20th May 1917

At Hampton Rds. I turned out at 1 a.m. and relieved the S. B. S.  The patient awoke at 1-30 a.m. the first time since he had the morphia injection. I gave him some brandy and milk and took his temperature. He is slightly delirious and spoke about “his name being in the papers for his idea for the prevention of insanity”. He soon went off to sleep again.

During the watch I wrote a letter to Mrs. Newman and others at New York. I called Munday at 3 a.m, got some cocoa for both of us, then turned in. I could not sleep though and watched the day come in, and was very much awake at 5 a.m. when Munday called Woods to relieve him. I got off to sleep about 5-30 a.m. but was awake again at 6-45 a.m.

The patient was restless and moaning from 3-30 a.m. onwards, but became quieter at 7 a.m. The two Surgeons consulted together in the Sick Bay at 9 a.m. and it was decided that Dr. Browne should try and persuade the Fleet Surgeon to send the man to Hospital here. The man himself is desirous of being left, so much as he would like to go across (if we are going to England) and see his wife. He is not a good sailor and so is afraid he would not survive a rough trip.

Dr. Browne saw the Fleet Surgeon and after much argument persuaded him to try and send the man . However the Fleet Surgeon could not make a move as the Captain went ashore early this morning for the day. The F. S. came and saw the poor chap and pointed out the chance he would miss of getting home, but – rightly so – the man held out for being left behind. There is no comfort or the necessary fresh food in a ship for such cases and hospital is the proper place.

As the Captain had gone ashore there were no “Rounds”, I went to the Morning Service held on the upper deck.

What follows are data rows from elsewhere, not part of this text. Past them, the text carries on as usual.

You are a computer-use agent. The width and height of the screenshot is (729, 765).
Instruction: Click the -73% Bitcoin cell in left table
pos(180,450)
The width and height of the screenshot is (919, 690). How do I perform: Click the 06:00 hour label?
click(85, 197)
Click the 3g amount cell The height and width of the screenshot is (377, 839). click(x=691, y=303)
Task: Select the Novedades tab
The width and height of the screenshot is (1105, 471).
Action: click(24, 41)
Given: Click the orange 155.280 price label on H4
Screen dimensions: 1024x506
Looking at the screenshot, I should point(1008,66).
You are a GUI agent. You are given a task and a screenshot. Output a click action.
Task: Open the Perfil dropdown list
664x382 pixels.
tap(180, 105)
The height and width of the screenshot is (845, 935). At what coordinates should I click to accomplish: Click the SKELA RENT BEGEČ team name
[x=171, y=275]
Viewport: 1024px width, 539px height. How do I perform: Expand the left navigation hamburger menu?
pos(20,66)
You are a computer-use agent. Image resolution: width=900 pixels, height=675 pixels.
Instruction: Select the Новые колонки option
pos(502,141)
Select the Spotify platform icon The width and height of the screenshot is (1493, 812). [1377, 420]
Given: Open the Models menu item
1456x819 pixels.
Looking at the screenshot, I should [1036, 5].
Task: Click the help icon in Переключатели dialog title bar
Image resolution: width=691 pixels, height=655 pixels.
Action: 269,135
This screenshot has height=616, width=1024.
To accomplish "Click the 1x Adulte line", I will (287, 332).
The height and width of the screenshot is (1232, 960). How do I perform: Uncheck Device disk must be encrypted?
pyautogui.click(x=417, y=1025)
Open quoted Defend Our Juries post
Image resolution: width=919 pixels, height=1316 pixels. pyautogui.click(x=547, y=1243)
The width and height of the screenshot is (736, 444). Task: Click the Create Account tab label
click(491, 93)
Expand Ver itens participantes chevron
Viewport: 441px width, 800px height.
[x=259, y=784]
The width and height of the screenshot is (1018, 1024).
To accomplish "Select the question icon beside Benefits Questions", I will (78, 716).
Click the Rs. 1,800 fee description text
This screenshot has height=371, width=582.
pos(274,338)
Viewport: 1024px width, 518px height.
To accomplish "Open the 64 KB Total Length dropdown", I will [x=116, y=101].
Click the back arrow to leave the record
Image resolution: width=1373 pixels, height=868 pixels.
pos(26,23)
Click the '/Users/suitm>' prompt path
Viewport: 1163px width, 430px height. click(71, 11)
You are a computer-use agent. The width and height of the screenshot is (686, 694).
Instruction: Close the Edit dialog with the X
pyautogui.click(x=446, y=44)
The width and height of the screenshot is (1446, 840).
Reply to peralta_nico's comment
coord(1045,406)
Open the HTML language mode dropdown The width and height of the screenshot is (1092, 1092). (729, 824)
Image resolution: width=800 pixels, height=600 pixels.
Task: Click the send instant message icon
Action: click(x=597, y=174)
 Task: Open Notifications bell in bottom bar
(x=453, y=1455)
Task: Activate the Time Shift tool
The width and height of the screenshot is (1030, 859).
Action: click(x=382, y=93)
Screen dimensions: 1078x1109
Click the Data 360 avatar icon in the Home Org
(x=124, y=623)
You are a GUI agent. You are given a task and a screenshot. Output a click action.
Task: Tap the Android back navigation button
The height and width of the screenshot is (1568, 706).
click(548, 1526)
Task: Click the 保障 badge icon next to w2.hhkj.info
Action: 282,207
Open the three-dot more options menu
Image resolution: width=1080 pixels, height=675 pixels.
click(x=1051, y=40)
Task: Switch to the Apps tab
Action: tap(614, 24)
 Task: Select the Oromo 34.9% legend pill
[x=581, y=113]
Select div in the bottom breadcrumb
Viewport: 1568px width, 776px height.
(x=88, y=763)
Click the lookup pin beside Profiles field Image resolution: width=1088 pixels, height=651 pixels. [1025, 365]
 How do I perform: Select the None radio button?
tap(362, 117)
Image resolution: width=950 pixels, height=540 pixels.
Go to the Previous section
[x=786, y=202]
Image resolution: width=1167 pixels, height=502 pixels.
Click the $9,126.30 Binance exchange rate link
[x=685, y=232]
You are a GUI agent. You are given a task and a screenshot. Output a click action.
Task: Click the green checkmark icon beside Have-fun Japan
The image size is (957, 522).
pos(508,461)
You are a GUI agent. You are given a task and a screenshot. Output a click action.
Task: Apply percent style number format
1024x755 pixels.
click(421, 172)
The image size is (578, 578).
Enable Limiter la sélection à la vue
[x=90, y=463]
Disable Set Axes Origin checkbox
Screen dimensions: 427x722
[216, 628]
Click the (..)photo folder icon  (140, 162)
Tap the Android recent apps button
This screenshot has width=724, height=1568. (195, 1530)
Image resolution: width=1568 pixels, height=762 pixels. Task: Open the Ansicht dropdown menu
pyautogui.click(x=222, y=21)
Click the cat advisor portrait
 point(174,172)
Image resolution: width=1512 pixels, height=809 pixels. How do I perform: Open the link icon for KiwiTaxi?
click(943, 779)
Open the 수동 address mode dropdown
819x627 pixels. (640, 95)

It was terrible hot and we were right in the rays of the sun, necessitating our hats being kept on. We were perspiring considerably and I could not face the Holy Communion Service which was held in a casemate below.

Had a happy surprise today in the shape of a mail. I wondered when fellows were going to stop bringing in letters. There were three from you (dated 16th, 23rd, 30th April), three from Ma (dated 16th, 22nd, 30th April), one form my Cousin Fred in France (dated 22nd April) and one from the Secretary of the S. B. Staff Club. The latter contains some very good news in the shape of “certain alterations for the Lower Deck in which our branch is mentioned”. Through our Club we have been trying hard for the past five or six years to get automatic promotion, raise of pay, and to be placed on a similar footing to the Writers and Ship’s Stewards for promotion and privileges. We can do with a whole lot of “legging up” and the Navy is about the only job where one has not had a war-bonus, or any other help towards the increased cost of living.

I have also received two more “snaps” of our friends at Kingston. It is very nice receiving all these letters but the job is answering them, and I would much prefer to have them regularly once a week.

This evening it came in very cloudy and we were treated to a very fine display of lightning, both fork and sheet. It was very powerful and lit up the heavens and shore. The air was much cooler afterwards.

I was informed tonight that during our stay at New York secret arrangements were being made for a convoy to be taken across.

No watches will be kept on our patient tonight as he seems quieter.